Question démarches cependant, les exploitants sont plutôt tranquilles : c’est la chambre qui s’en charge, y compris des fiches de paye, quand Fabien était apprenti comme depuis qu’il est salarié. « Il relève ses heures et me les donne en fin de mois. Je les transmets ensuite au service main-d’œuvre », explique Gilles. Concernant les subventions à l’apprentissage en revanche, ce n’est pas la même histoire.

« On a eu du mal à les toucher. Normalement, elles sont versées tous les trois mois. Là, on a tout eu à la fin parce qu’on n’a pas lâché. » Toutefois, l’éleveur se félicite d’avoir pris Fabien en apprenti, et en stage auparavant. « Un bon moyen de juger la personne et de savoir que je ne serai pas déçu en l’embauchant comme salarié », souligne-t-il.

La chambre d’agriculture se charge des démarches.

Quant à devenir agriculteur un jour, Fabien en aurait bien envie.
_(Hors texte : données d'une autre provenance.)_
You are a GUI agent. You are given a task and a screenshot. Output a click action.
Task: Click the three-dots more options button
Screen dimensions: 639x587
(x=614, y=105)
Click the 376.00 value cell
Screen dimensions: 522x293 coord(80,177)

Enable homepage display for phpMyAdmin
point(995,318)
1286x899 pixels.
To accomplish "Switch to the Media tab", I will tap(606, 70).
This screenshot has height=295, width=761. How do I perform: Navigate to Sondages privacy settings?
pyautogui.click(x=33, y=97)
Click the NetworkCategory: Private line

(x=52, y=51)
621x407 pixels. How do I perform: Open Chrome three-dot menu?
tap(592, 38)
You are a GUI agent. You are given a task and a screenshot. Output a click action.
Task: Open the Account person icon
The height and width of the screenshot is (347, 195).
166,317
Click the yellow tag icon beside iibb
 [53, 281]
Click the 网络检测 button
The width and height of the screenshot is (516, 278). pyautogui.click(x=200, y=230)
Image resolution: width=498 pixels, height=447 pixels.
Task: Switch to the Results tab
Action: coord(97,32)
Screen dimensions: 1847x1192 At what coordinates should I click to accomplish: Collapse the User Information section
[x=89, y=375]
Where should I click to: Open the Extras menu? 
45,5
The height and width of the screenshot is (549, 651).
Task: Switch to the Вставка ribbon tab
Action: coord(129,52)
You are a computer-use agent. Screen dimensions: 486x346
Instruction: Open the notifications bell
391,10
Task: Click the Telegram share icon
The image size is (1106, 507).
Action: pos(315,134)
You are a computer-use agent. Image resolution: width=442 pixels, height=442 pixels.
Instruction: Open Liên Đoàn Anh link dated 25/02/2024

D’autant que son grand-père était exploitant, mais il est parti en retraite quand il n’avait que 10-12 ans. « Il a gardé les terres, mais cédé les vaches laitières. Vu les prix de reprise d’exploitation, s’installer n’est déjà pas facile. Sur 57 ha uniquement, ce ne serait pas viable. Il faudrait conserver une part de salariat de toutes façons. »

Les bâtiments sont regroupés sur le corps de ferme. (©TNC)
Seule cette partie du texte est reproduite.